- TASK BRIEF -
In the bike light forum thread below, what model of headcam does Skyraider59 use?
— BEGIN PAGE EXTRACT —
Nice video Skyraider. Clearly yinding is the dimmest light of the three. Both the Glowworm and the triple ITUO are significantly brighter than the Yinding. It looks like the triple Ituo is a little brighter than the Glowworm X2 and has much more side spill (which I like). Is that your take as well? Were you using stock optics on the Glowworm and the ITUO? Just out of curiosity, which action cam are you using?

With the glowworm mounted on the helmet, it probably makes the light look better/brighter than if it were mounted on the bar. I wonder how the triple Ituo stack up against the Glowworm XS.

The Ituo seems to be pretty nice light. The removable remote, plus a button on the case itself is something that the Glowworms don't have. Plus the ability to use the ubiquitous gopro mounts which can be had for cheap. The $45 for the Glowworm quick release mount is a bit rich for my blood.

The big question is the price of the light head only option compared to the price of the refurbished Glowworms. Decisions decisions. Have they given you an idea of a price range? Maybe that's not a fair comparison. I think of Glowworm as high-end or at least middle-to-high end. I think of Ituo of going for the low-to-middle price range but maybe they are more eager to enter the premium market.

They are certainly hitting most of the wish list from the custom design thread.



varider said:


> ...
> 
> At the bare minimum we should go for a very bright triple with lots of heatsinking.
> 
> ...


----------



## Dirt Road (Feb 6, 2016)

Can't imagine what the xs brings. But this light is peaking my interest. like the top button and option of remote is a huge plus. Any estimation on output? Pricing?


----------



## Skyraider59 (Jan 17, 2013)

Headcam is a SONY HDR-AS200V, really like it, but do come with very little accessories, which are very expensive to buy for what they are. XP3 is very bright and due to the width of the beam, I do find it very good as a bar light.I have not tried it on my helmet yet. Like you I think that having a a body switch plus a removable remote switch is a brilliant idea. Last year I purchased the Yinding as a lot of riders are praising it, but I was very disappointed with it output, I think my old Solarstorm X2 is better. I really like the Gloworm X2 has an helmet light, the tint is cooler than the XP3, is fairly tight and I feel like having a search light on my lid, you just need to get the directional adjustment right for it to work at its best. The only thing I dont like about the Gloworm x2 is the side bracket with the GoPro quick release, all a little to fragile for my liking and would much prefer a GoPro mount.
This turn up on my door step without much warning and just as they were braking up for their holiday. They should be back to work shortly, so will be able to talk to my contact to try to find a little more.


----------



## Cat-man-do (May 16, 2004)
— END PAGE EXTRACT —
— BEGIN RAW DATA —
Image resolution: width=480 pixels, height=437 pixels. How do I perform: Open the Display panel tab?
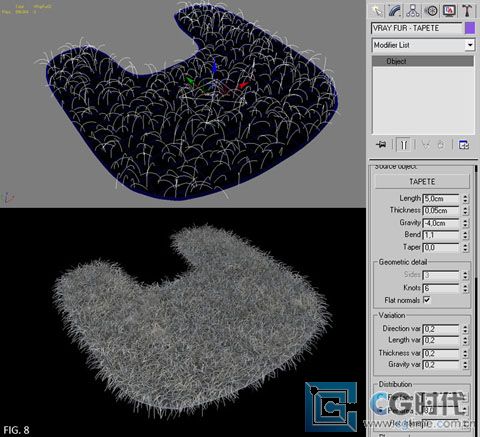tap(449, 11)
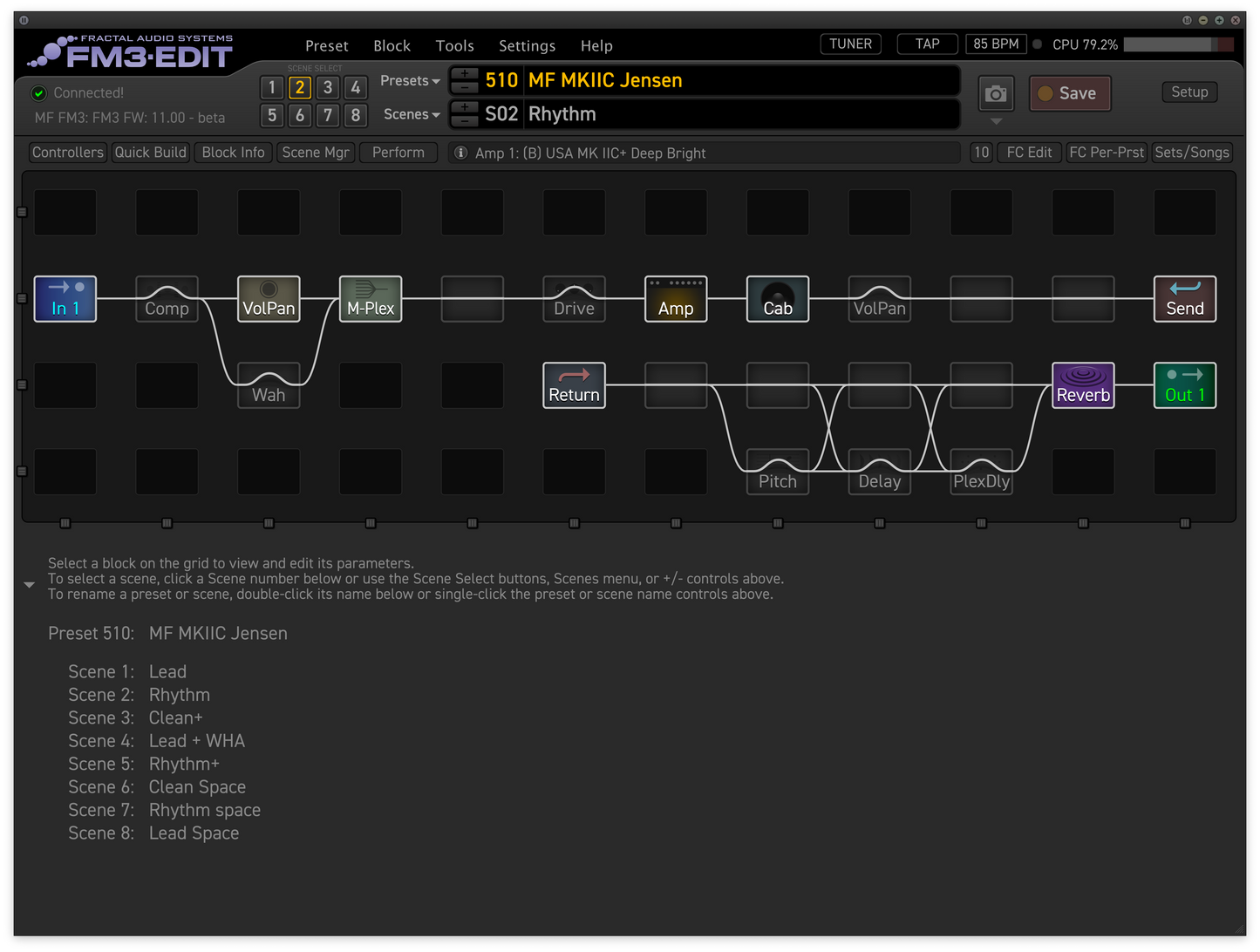The width and height of the screenshot is (1260, 952).
Task: Open the Scenes dropdown menu
Action: pyautogui.click(x=412, y=114)
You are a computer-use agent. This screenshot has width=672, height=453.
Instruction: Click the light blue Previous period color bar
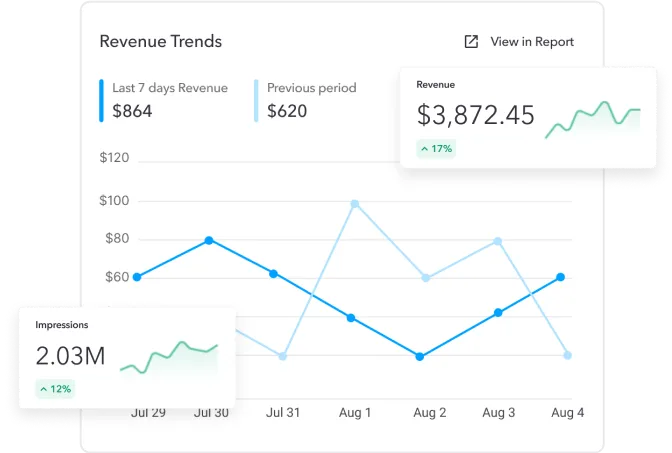click(256, 100)
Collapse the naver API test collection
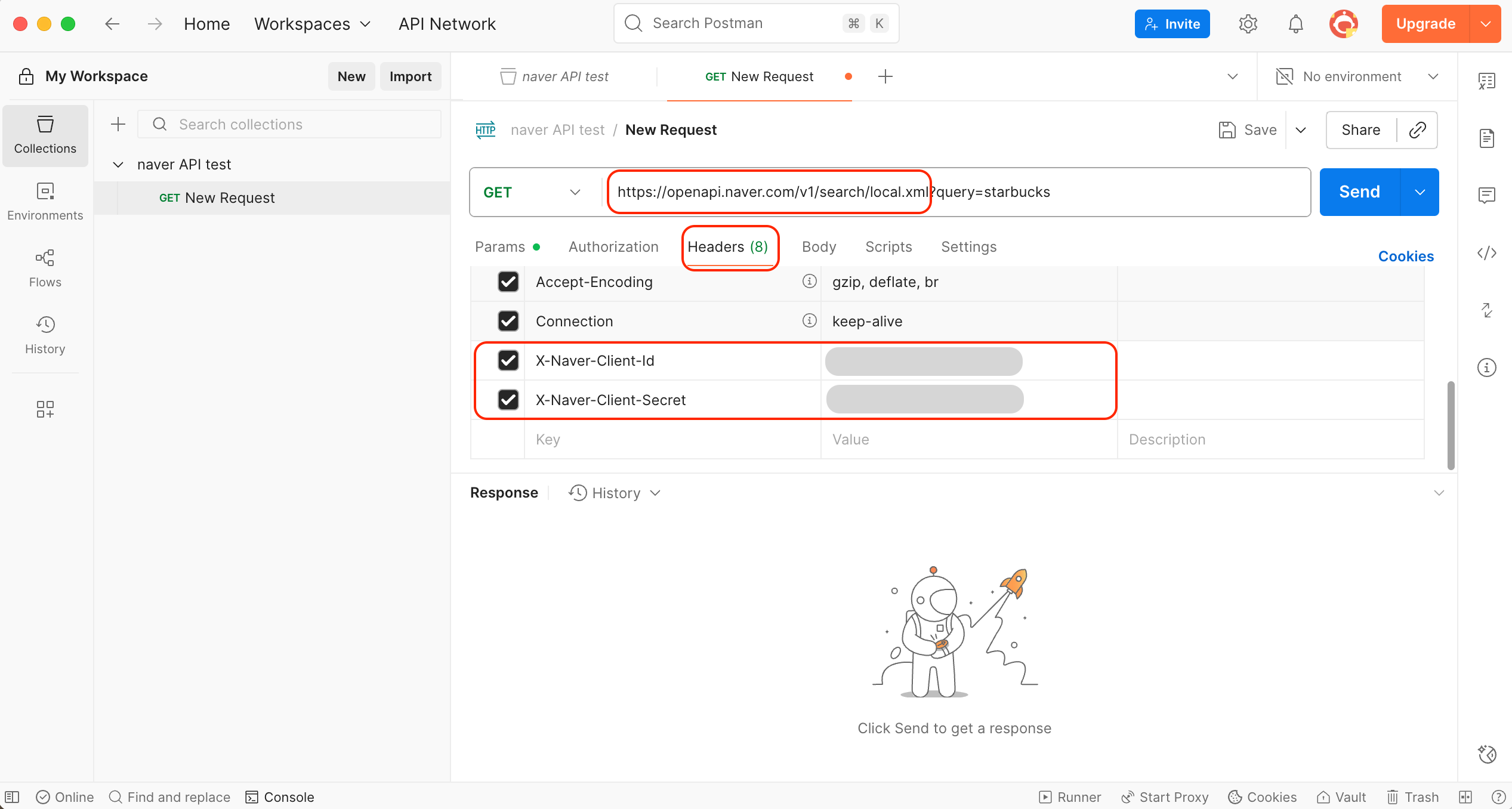 [118, 165]
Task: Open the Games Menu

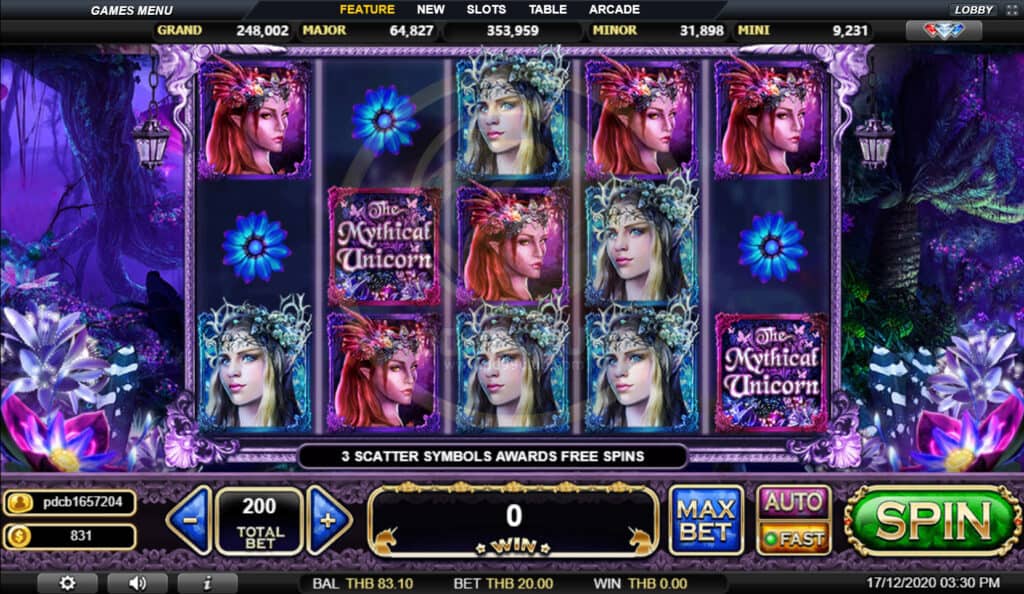Action: tap(131, 10)
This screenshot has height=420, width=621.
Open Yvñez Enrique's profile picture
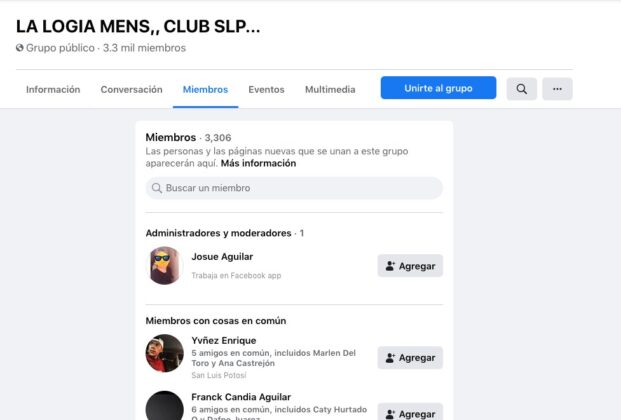click(164, 353)
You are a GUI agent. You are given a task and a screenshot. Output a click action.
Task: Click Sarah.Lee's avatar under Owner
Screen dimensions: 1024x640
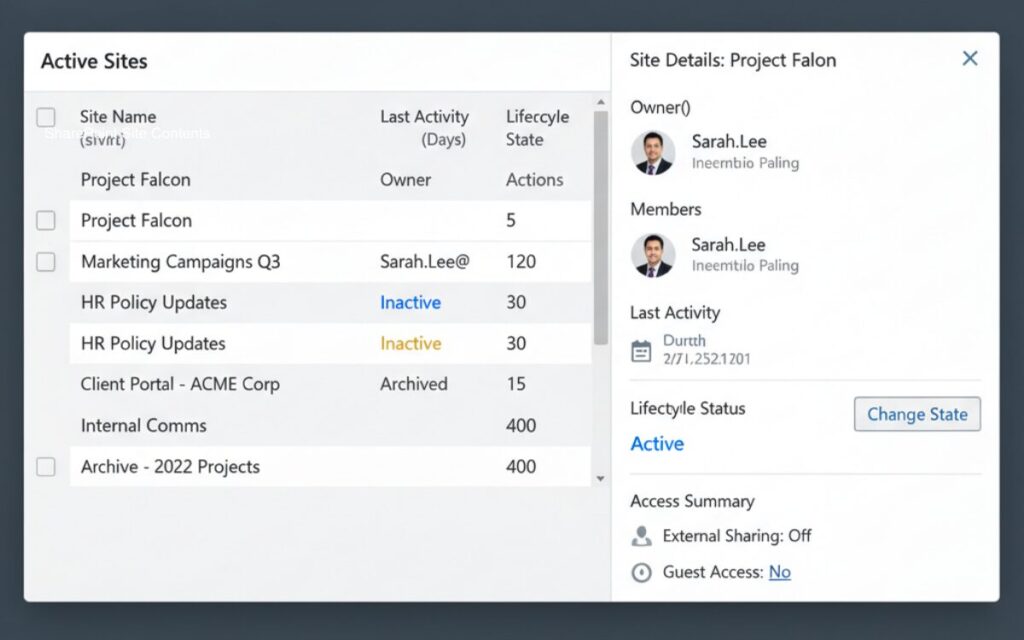(653, 152)
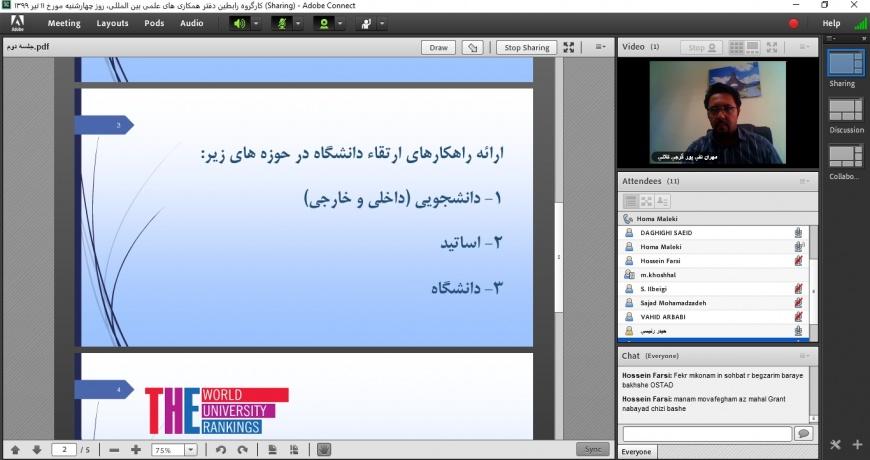The width and height of the screenshot is (870, 460).
Task: Toggle the webcam icon in toolbar
Action: tap(324, 23)
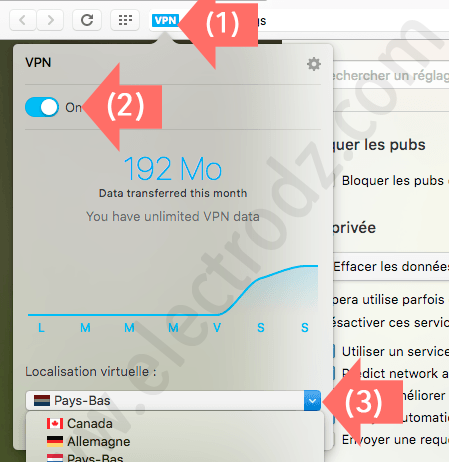The width and height of the screenshot is (449, 462).
Task: Click the blue VPN badge in address bar
Action: click(x=165, y=20)
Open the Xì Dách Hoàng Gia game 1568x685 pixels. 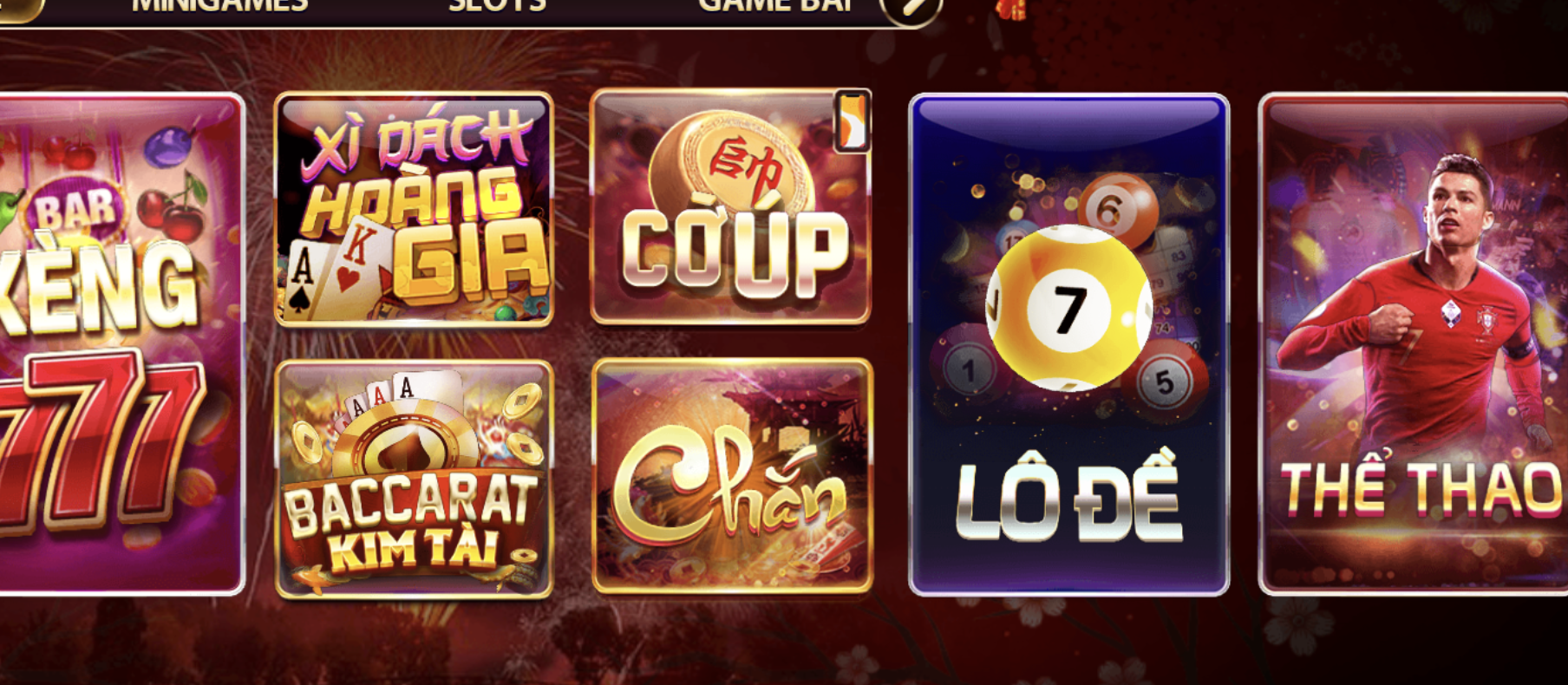(x=414, y=209)
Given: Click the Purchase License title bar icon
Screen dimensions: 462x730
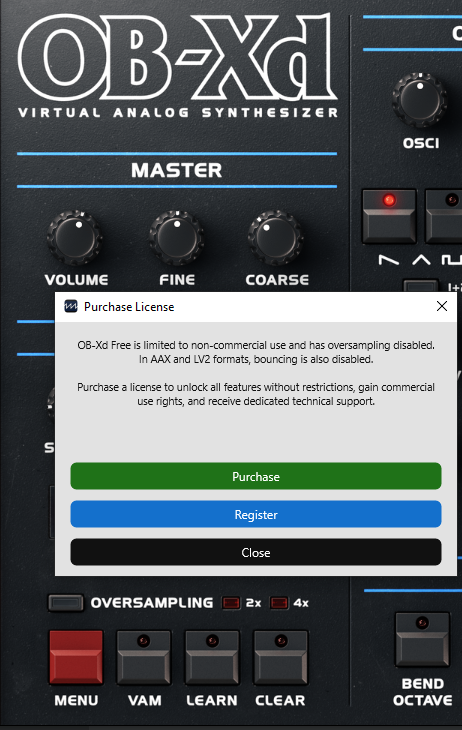Looking at the screenshot, I should coord(71,306).
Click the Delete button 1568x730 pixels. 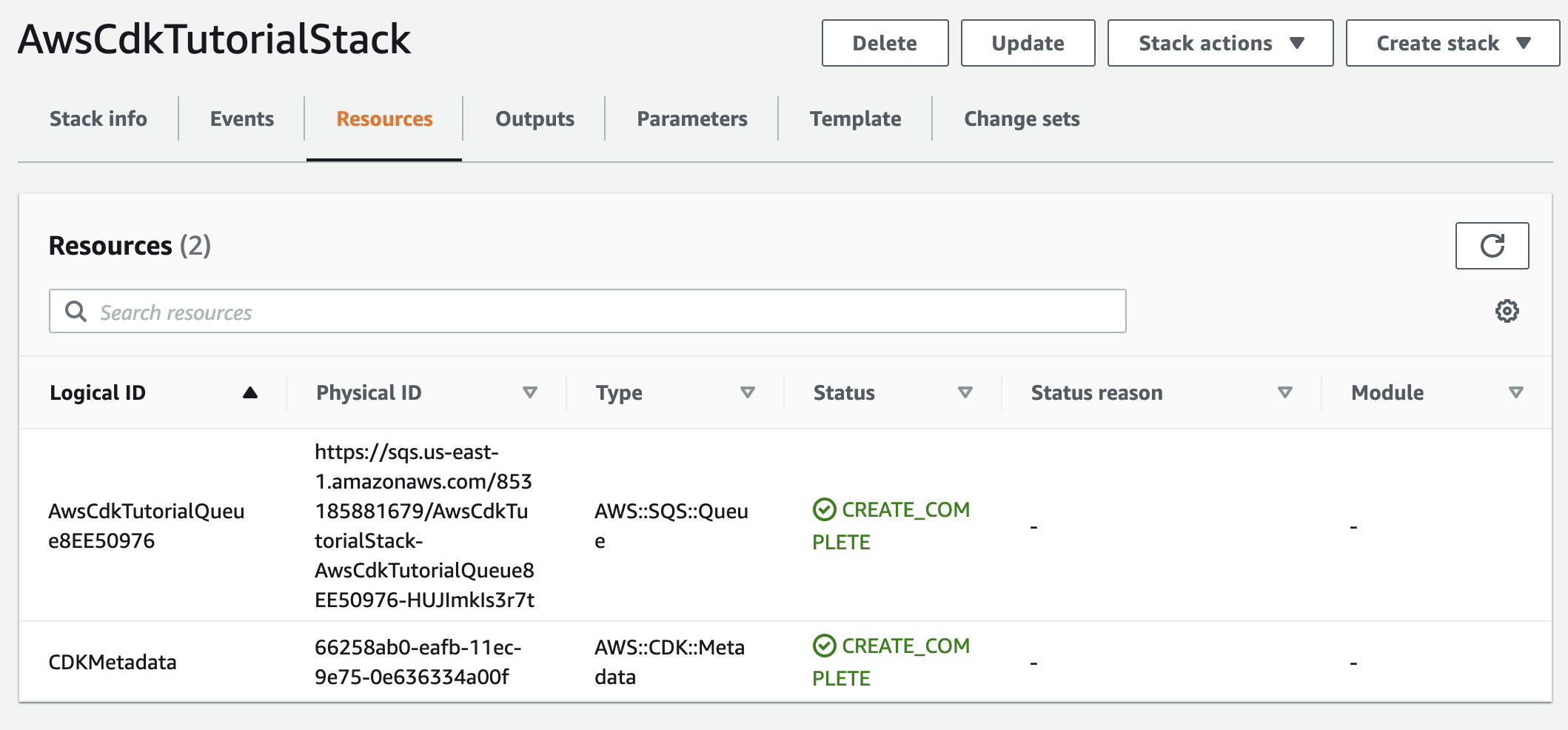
— END RAW DATA —
- SOLUTION -
A Sony HDR-AS200V.